Monitoring water surface of agricultural reservoirs using multispectral remote sensing in semi-arid regions
2023
Kechagias, Sotirios | Laboratoire d'étude des Interactions Sol - Agrosystème - Hydrosystème (UMR LISAH) ; Institut de Recherche pour le Développement (IRD)-AgroParisTech-Institut National de Recherche pour l’Agriculture, l’Alimentation et l’Environnement (INRAE)-Institut Agro Montpellier ; Institut national d'enseignement supérieur pour l'agriculture, l'alimentation et l'environnement (Institut Agro)-Institut national d'enseignement supérieur pour l'agriculture, l'alimentation et l'environnement (Institut Agro) | Wageningen University and Research [Wageningen] (WUR) | Projet CNES- TOSCA MonStockDo | Wageningen University and Research (WUR) | Cécile Gomez | Denis Feurer
Master
显示更多 [+] 显示较少 [-]英语. This academic internship focused on addressing the gap in understanding water dynamics in small-sized agricultural reservoirs in semi-arid regions.

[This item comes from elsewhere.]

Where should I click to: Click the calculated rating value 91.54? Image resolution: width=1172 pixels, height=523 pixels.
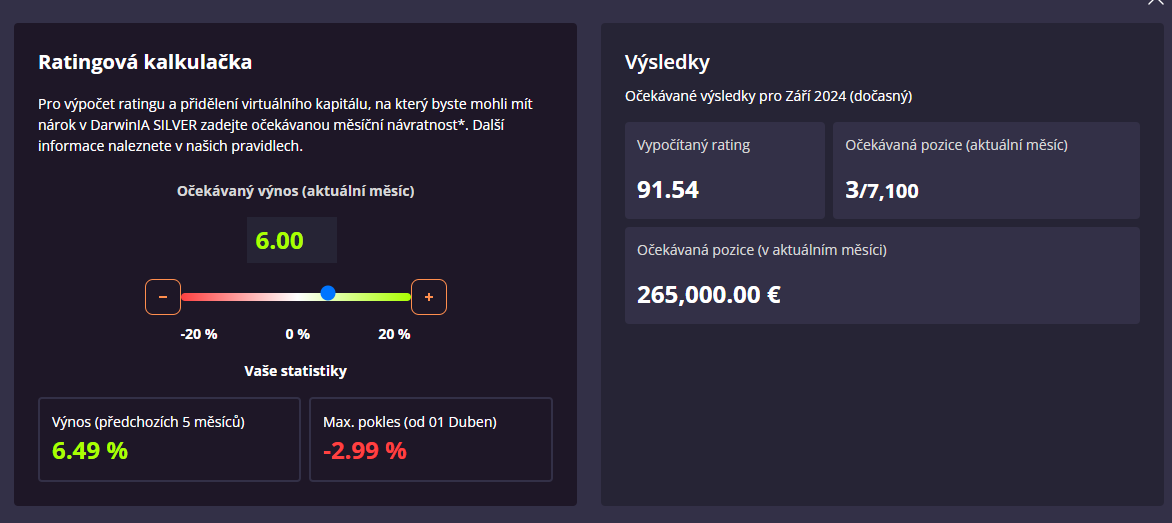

Using Sentinel-2 multispectral remote sensing data, the study aimed to estimate water surface levels over the period 2017 – 2023 and analyze filling and discharge patterns in two reservoirs in Tunisia (Lebna watershed) and three in India (Berambadi watershed). The research investigated how a multitude of spectral indices, including Normalized Difference Water Index (NDWI), Modified Normalized Difference Water Index (MNDWI), Automated Water Extraction Index (AWEI) and Multi-Band Water Index (MBWI), the Sentinel Water Index (SWI), and Normalized Difference Vegetation Index (NDVI), could be utilized to quantify uncertainty in water surface estimation and leverage the multi-temporal frequency of Sentinel-2 to characterize recharge and discharge patterns. The study employed six frequently used indices and assessed their performance against ground data for single-day observations and temporal scales. A Locally Estimated Scatter Plot Smoothing (LOESS) algorithm was applied to determine minimal and maximal surfaces between seasons by comparing indices LOESS to ground data LOESS for accuracy in estimating seasonal patterns. The study revealed suboptimal accuracy in actual surface estimation, and the attempt to use multiple indices to quantify uncertainty for small reservoirs was unsuccessful. However, the identification of seasonal patterns proved feasible, demonstrating the potential of this methodology in understanding interseasonal charge and discharge patterns in small reservoirs. Further analysis is needed to validate these findings across a larger number of test sites and temporal scales.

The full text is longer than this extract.